This module provides support for import of data in other formats (supported by extension modules) into nodes to be added to a store.
With various node properties, Lethe can be used to organize your browser bookmarks or the bibliography of your article. With this module and node importer extensions, you can add new entries to such a site directly from the browser files or BibTeX databases.
Why name it ‘node importers’? Support for importing whole wikis with their histories should be implemented in future, while this interface won’t be appropriate for it. Complete nodes are imported, with no previous history.
To implement your own importer extension, add a module to the lethe.ext.node_import package (and update __all__ there) with a subclass of Importer or one of its abstract subclasses defined in this module. To use the importers, use get_importer, types or, for complex tasks, ImporterRegistry.
Base class for node importers.
An instance handles imports into a single store, while it doesn’t save the nodes.
Use get_importer instead of instantiating these objects.
A string or a compiled regular expression describing the names of files that this importer supports. The string is the file name without directory names, the regular expression is matched on the whole path given.

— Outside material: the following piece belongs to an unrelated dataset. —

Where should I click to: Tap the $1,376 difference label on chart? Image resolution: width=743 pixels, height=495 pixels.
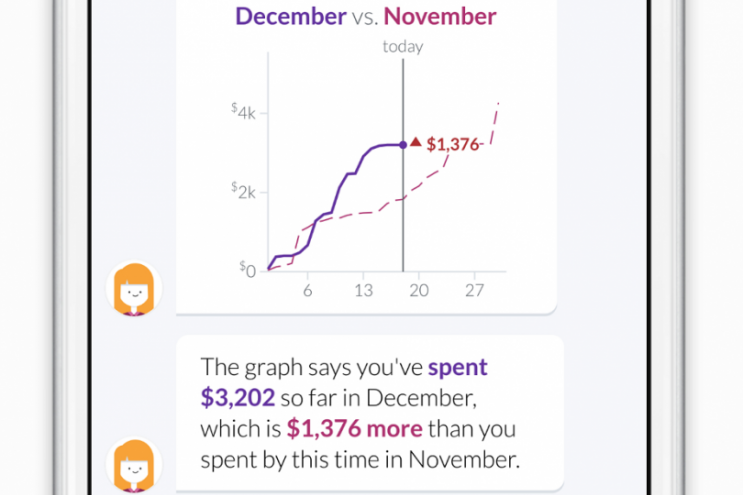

Iterate new uncommitted nodes for entries of the import file at path.
lethe.datastore.Store instance to which the imported nodes belong.
A human-readable name for this import format.
An importer that can import nodes from a string.
Subclasses must implement nodes_from_string.
Iterate new uncommitted nodes for entries in the string.
An importer that imports nodes from an XML document.
Subclasses must implement nodes_from_xml.
Iterate new uncommitted nodes for entries in an XML document.
|Parameters:||tree – an lxml.etree.ElementTree instance representing the document with entries to import|
An importer supporting SQLite database files as input.
Subclasses must implement nodes_from_db.
Manage node importer extensions.
Add all importers from lethe.ext.node_import.
Register an importer.
Return an Importer instance for use with the file at path.
The nodes are not imported by this function, for this you need to call Importer.nodes_from_path or a method of its subclass on the returned object.
ImporterRegistry.get_importer for the default registry providing all lethe.ext.node_import extensions.
ImporterRegistry.types for the default registry providing all lethe.ext.node_import extensions.
The lethe.ext.node_import package contains modules implementing specific importers. Don’t import them directly: lethe.node_import.get_importer should find an appropriate importer for the requested file.
Node importer for Mozilla places.sqlite.
See <https://developer.mozilla.org/en-US/docs/The_Places_database> for documentation of the database format used. Only bookmarks are imported, history and annotations are not used. Favicons are not imported.
Each bookmark is imported into a single node. Metadata is represented using props and descriptions are stored as node text.
the functionality of this module is very limited to what the author needed, with some understanding of the format used it could be made more generic and useful for other ways of using bookmarks
Node importer for places.sqlite.
Node importer for a custom recfile record type.
The input syntax is the same as supported by GNU recutils.
Bookmarks are read from a record set compatible with the following type:
%rec: Bookmark %key: URL %mandatory: Title Folder %unique: Title %unique: Folder %type: Visited date %type: Tag line %type: Language line %sort: Title
Records like this one can be imported:
URL: https://www.gnu.org/philosophy/bsd.html Title: BSD License Problem - GNU Project - Free Software Foundation (FSF) Folder: Root Tag: bsd Tag: free software Tag: licensing Visited: 2012-08-30 14:10:00.669158
For simplicity, the parser skips record descriptors and uses all records that have the URL field. The Description field is used for node text. All unknown fields are imported as properties with lowercased keys. Visited dates are supported only with the above format, they are assumed to be UTC.
This code should use GNU recutils Python bindings instead of the custom parser that it has now.
Importer for recfiles.